Just surveyed a homemade collimator for some of our researchers. It consisted of hundreds of extremely thin, extremely closely-spaced kapton/boron sheets.
It is elegant in its sheet simplicity. Neutrons flying straight and true pass through unimpeded. Neutrons deviating even slightly from their approved flight plan get a snootful of boron.
I mentioned it was homemade, right? Staring at this marvel, I asked the scientist how long it took to assemble. He barked out a little chuckle. “Oh! A long time. A very long time.”
Science geeks are awesome. They’re the right kind of crazy.
One sheet kapton, one sheet of mylar. 2 thin spacers at each end. Repeat as needed, then clamp at edges and tension the lot. Carefully remove mylar sheets one at a time.
You need patience and a steady hand. serf labour ( undergrads looking for a good mark are cheap, only costs you a little of your beer money) is good for this.
So the off-axis attenuation comes from what? Just the cosine factor on the sheet’s thickness?

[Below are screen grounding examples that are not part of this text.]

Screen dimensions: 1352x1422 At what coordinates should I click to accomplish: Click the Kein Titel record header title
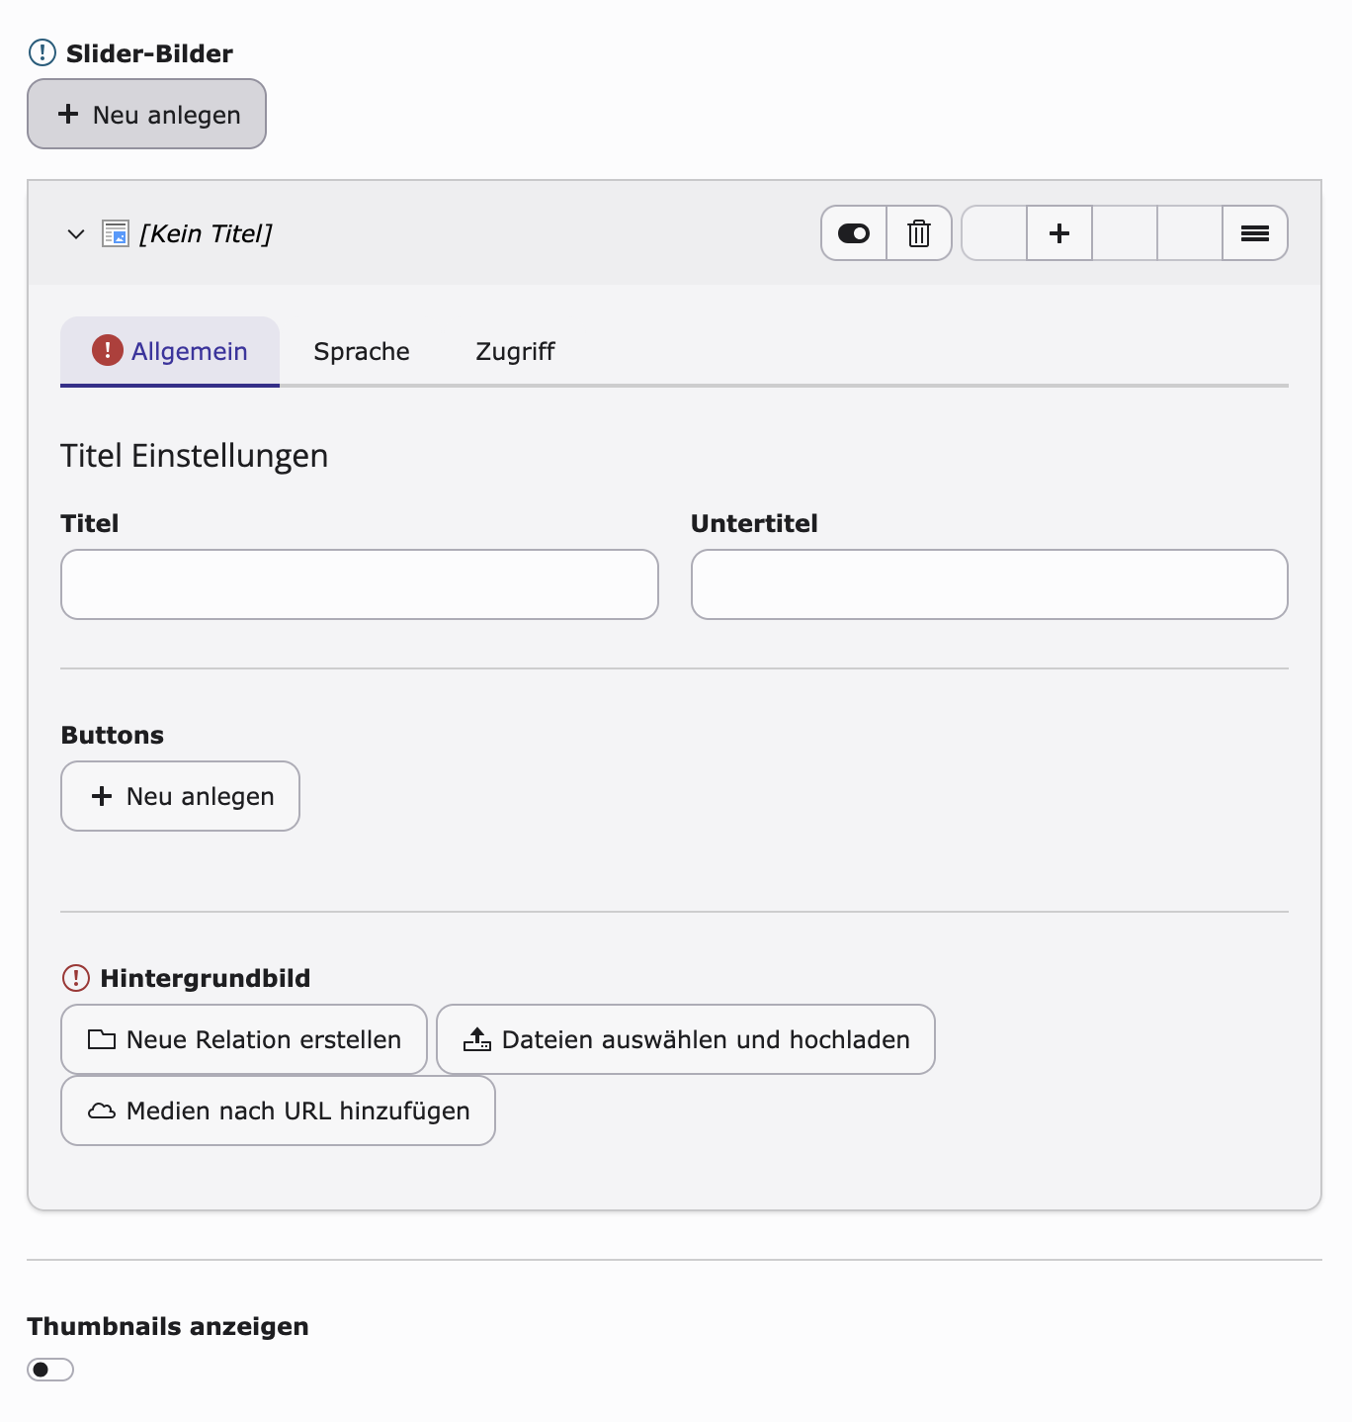click(x=206, y=233)
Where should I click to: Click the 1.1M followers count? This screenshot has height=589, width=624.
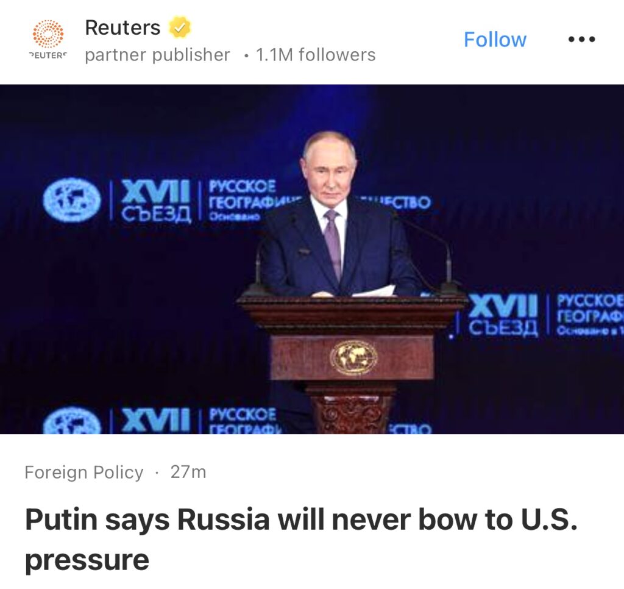click(x=316, y=55)
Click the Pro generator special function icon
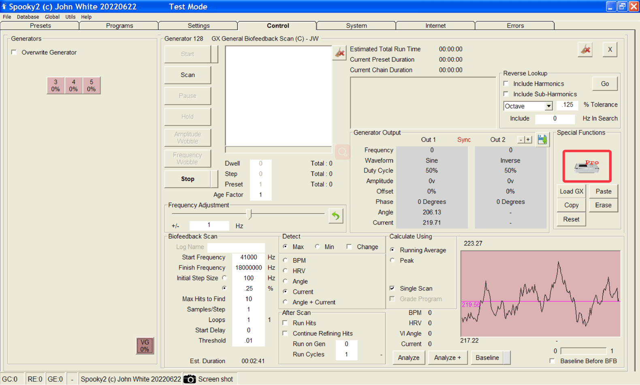The width and height of the screenshot is (640, 385). (587, 166)
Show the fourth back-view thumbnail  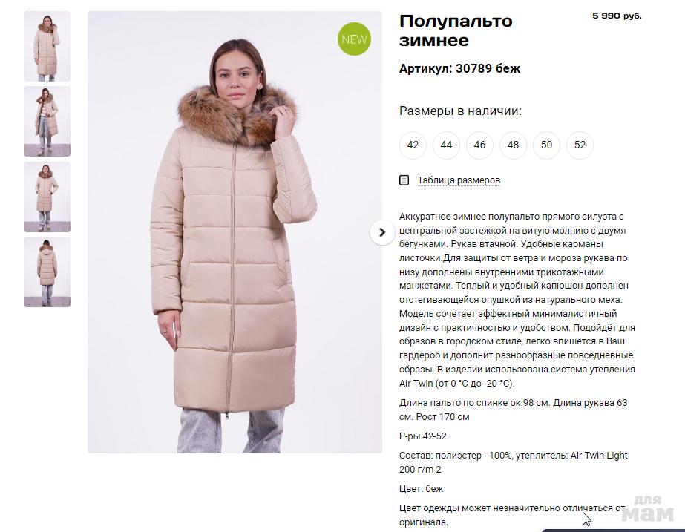pyautogui.click(x=47, y=272)

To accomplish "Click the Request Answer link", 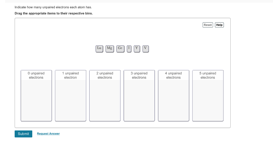I will pos(48,134).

I’m guessing…yes? I know the physics of it, but not the actual shielding calculations they used. Boron has an immense cross-section for neutron capture. It takes little of it to mop up huge numbers of free neutrons. Since those sheets are about 12″x12″, it doesn’t matter than they’re < 1mm thick. Essentially all neutrons that aren't on the right path are absorbed.